In his report to Parliament on the Agency’s first set of accounts as a Trading Fund, Sir John said that he had taken this step because the Ordnance Survey’s decision not to value the National Topographic Database, the definitive computerised map of Great Britain, had resulted in a significant understatement of the Agency’s tangible fixed assets. It may also have distorted the view given by measures of reported financial performance (e.g. the return on capital employed).
In 1999-2000, the Ordnance Survey’s turnover from the exploitation of information held on the database was nearly £100 million. On the basis of expert advice the NAO has estimated that the value of the database to the business is unlikely to be less than £50 million.
Ordnance Survey consider the database to be akin to intellectual property, and an intangible fixed asset, on which no value need or should be placed in the Agency’s accounts, in accordance with Financial Reporting Standard (FRS) 10 – “Goodwill and Intangible Assets”. This requires that internally generated fixed assets are valued, or ‘capitalised’, only where there is a readily ascertainable market value evidenced by an active market in similar assets.
However, in Sir John’s opinion this view is not consistent with normal accounting practice. Unlike intangible fixed assets such as trade marks, brands or patents, the National Topographic Database is an accurate representation of a physical reality, unaffected by opinion, taste, judgement, reputation or belief. It should therefore be accounted for as a tangible fixed asset and capitalised in accordance with general accounting practice, in particular Treasury guidance and FRS 15.

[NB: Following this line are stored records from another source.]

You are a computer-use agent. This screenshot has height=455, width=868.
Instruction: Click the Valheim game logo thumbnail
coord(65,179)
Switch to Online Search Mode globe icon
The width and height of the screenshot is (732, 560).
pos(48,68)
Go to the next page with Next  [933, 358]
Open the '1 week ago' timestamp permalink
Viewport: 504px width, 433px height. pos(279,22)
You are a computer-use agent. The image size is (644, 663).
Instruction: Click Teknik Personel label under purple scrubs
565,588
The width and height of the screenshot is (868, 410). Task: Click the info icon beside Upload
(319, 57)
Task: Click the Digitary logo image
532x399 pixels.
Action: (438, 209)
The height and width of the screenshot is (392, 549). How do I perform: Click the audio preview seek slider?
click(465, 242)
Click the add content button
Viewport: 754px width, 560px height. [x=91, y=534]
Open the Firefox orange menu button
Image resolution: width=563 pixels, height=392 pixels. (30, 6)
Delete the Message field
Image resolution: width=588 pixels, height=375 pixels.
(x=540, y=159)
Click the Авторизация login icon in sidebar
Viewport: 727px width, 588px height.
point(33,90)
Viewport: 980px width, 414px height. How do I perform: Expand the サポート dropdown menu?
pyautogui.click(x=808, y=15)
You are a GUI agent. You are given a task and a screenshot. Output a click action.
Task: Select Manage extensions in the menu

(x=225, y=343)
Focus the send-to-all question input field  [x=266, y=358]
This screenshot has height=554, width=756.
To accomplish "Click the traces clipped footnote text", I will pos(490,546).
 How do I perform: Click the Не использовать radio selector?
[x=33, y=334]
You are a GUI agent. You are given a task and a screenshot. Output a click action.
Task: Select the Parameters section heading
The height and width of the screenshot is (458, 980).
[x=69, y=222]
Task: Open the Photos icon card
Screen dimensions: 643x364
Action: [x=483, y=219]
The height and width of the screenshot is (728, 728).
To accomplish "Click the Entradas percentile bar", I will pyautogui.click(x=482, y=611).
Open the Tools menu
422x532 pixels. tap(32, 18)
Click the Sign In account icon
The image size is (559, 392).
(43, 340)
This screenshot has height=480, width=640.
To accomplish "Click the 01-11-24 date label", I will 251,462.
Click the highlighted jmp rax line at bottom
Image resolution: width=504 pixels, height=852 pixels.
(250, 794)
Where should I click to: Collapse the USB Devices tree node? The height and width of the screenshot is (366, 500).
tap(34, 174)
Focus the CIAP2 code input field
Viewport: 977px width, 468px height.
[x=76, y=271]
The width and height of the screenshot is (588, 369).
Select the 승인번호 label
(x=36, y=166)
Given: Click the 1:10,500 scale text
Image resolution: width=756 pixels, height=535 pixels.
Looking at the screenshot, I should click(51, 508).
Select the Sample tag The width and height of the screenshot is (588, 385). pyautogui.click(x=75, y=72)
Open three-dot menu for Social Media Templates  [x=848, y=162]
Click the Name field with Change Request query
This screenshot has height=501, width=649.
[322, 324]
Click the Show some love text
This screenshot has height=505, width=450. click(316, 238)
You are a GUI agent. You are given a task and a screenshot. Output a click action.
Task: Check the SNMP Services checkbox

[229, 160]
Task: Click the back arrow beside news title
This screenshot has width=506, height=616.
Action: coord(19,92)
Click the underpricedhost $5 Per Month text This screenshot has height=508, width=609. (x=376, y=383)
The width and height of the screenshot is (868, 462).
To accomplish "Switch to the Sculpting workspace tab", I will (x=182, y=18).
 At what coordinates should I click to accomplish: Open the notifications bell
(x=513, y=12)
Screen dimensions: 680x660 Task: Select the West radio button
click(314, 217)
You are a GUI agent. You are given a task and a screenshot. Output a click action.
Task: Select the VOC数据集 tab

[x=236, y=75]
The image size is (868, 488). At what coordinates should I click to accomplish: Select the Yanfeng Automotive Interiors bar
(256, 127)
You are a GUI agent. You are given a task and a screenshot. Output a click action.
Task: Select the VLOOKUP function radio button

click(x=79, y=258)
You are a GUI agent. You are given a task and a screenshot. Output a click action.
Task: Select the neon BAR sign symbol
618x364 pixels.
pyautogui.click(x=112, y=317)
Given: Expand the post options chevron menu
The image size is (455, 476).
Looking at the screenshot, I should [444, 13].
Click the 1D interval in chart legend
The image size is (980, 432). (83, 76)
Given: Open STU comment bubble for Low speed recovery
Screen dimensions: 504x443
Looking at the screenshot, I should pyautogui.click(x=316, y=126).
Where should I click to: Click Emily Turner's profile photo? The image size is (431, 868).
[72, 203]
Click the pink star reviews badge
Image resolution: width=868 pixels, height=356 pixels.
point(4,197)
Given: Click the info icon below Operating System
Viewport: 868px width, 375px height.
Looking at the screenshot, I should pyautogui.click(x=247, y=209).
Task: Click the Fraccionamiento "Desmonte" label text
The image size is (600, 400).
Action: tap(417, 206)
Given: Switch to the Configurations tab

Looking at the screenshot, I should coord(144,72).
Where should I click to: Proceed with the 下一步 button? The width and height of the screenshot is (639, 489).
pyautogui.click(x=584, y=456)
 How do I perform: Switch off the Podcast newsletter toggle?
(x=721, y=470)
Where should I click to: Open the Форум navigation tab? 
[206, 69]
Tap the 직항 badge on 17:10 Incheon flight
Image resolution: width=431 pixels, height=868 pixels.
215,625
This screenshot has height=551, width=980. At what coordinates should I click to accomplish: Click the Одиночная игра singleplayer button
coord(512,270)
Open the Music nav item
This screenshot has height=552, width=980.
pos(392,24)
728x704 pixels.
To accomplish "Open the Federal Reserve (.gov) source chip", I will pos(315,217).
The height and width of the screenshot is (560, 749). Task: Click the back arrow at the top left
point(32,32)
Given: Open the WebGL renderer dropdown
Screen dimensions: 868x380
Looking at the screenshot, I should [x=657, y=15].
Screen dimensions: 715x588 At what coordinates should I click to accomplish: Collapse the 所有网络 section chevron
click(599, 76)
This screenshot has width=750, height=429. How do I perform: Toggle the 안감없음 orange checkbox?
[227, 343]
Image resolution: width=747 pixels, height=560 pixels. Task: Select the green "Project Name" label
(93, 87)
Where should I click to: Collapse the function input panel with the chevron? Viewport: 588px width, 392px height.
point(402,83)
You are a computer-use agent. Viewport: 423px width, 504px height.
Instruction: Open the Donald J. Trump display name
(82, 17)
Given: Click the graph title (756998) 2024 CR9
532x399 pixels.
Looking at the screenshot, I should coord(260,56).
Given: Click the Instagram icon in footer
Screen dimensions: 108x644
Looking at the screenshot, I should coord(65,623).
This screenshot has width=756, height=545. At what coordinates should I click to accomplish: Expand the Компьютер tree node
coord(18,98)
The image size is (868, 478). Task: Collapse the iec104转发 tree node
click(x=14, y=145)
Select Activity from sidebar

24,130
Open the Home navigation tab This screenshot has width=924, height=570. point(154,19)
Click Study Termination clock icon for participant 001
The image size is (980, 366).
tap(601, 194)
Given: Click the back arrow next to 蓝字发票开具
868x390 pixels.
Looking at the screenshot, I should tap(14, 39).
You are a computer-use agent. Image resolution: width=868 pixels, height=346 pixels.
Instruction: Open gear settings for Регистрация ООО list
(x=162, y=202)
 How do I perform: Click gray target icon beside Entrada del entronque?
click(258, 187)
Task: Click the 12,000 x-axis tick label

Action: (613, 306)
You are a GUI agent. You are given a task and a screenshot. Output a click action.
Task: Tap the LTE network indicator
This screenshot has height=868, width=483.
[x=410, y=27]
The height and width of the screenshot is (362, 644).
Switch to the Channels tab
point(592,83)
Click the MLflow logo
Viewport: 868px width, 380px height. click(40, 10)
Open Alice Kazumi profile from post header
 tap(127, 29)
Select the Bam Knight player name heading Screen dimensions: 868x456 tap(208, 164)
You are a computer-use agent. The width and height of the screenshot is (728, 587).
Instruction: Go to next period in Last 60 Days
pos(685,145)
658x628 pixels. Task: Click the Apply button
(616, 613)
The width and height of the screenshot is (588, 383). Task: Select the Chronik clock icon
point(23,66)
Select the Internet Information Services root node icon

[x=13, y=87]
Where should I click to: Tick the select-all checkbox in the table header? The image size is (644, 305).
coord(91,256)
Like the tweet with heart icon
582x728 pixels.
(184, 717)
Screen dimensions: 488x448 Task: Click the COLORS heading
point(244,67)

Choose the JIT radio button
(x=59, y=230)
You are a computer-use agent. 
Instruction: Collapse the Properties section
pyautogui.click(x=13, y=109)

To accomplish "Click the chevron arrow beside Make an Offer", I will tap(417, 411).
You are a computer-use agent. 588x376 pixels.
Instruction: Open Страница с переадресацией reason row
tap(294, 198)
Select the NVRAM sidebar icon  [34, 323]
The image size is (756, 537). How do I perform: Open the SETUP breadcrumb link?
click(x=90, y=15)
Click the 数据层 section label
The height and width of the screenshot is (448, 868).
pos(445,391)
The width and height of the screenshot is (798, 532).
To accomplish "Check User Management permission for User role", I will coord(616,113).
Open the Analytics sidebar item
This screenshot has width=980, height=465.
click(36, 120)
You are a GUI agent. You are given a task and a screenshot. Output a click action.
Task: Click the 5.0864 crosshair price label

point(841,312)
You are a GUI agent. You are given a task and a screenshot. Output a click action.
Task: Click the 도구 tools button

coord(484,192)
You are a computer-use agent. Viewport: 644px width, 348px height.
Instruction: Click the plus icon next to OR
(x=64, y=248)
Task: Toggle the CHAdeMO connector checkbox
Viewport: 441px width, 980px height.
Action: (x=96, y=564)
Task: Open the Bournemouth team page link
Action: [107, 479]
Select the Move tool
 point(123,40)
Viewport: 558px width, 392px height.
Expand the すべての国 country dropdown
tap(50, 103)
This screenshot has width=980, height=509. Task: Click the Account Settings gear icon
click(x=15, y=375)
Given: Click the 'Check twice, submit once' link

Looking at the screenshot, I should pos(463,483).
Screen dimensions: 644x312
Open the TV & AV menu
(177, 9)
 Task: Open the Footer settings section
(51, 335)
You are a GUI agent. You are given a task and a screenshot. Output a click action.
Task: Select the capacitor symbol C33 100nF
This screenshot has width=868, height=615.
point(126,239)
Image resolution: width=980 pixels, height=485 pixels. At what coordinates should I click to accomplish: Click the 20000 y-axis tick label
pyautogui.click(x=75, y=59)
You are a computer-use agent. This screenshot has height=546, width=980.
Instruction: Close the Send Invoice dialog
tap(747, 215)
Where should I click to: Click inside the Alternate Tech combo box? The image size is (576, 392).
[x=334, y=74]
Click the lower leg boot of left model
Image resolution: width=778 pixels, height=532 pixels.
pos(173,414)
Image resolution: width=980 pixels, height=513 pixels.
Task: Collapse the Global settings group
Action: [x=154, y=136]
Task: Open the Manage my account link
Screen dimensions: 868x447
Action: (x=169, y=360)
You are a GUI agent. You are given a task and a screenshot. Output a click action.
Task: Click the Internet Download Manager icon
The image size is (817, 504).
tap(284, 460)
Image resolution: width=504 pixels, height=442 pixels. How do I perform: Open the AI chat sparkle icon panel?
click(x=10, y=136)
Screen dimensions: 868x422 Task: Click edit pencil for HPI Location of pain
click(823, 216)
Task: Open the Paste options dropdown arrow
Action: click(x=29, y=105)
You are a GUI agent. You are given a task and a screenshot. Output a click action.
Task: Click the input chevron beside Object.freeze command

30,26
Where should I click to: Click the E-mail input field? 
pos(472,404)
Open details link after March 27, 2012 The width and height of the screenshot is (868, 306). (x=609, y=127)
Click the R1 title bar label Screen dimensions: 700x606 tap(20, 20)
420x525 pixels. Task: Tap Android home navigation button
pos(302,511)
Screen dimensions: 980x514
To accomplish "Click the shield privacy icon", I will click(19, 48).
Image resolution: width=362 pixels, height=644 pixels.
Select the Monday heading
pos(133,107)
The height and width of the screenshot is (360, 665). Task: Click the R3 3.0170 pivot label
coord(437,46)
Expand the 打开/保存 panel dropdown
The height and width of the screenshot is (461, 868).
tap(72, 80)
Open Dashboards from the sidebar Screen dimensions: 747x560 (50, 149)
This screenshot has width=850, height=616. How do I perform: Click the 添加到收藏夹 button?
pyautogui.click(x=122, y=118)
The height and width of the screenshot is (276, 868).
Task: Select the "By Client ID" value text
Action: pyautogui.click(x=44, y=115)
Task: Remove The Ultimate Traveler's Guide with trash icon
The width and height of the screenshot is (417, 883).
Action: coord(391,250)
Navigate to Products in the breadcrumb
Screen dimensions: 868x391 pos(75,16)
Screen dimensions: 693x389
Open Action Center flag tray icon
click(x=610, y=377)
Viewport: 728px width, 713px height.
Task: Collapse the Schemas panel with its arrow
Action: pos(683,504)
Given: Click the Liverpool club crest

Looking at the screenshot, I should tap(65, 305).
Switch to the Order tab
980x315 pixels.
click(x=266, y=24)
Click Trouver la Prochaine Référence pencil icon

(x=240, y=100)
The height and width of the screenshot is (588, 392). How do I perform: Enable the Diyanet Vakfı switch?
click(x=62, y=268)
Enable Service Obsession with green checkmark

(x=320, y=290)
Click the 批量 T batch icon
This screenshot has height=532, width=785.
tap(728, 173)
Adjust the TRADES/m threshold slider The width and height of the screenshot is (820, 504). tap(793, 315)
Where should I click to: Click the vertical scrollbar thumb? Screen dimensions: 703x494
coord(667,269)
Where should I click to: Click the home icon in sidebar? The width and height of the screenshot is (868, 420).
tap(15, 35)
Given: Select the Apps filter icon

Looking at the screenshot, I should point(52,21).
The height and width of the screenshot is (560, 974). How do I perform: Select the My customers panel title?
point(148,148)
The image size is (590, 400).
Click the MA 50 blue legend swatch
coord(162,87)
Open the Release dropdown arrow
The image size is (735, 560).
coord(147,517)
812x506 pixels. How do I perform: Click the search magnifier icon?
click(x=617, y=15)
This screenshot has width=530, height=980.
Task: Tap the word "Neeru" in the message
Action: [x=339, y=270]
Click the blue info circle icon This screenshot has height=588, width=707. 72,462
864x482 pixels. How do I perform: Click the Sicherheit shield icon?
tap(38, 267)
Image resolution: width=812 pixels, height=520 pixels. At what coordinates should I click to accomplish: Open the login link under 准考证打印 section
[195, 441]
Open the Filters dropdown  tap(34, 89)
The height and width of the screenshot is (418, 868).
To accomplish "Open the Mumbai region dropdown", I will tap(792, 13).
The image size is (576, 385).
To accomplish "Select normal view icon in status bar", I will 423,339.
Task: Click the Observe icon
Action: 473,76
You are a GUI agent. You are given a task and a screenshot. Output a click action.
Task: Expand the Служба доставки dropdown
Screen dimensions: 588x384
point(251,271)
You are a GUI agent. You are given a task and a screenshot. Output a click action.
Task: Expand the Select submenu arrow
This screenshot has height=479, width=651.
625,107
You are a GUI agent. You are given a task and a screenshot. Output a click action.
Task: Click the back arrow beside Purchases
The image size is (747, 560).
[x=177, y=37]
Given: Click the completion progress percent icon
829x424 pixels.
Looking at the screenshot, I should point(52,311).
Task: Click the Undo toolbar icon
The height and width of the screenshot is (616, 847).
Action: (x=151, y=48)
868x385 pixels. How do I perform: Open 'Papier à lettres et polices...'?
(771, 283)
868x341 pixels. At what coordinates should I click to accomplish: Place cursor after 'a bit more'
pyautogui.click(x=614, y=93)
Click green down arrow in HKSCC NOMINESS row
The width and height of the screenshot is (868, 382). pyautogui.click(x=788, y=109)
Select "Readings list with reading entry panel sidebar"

The uniqueness of the database means there are no direct parallels in government or the private sector. Further, the NAO consider that the database is analogous to internally generated software which, according to Treasury guidance and FRS 10, must be valued as a tangible fixed asset. This is because it represents expenditure both of continuing use in a business and supporting the generation of future economic benefits.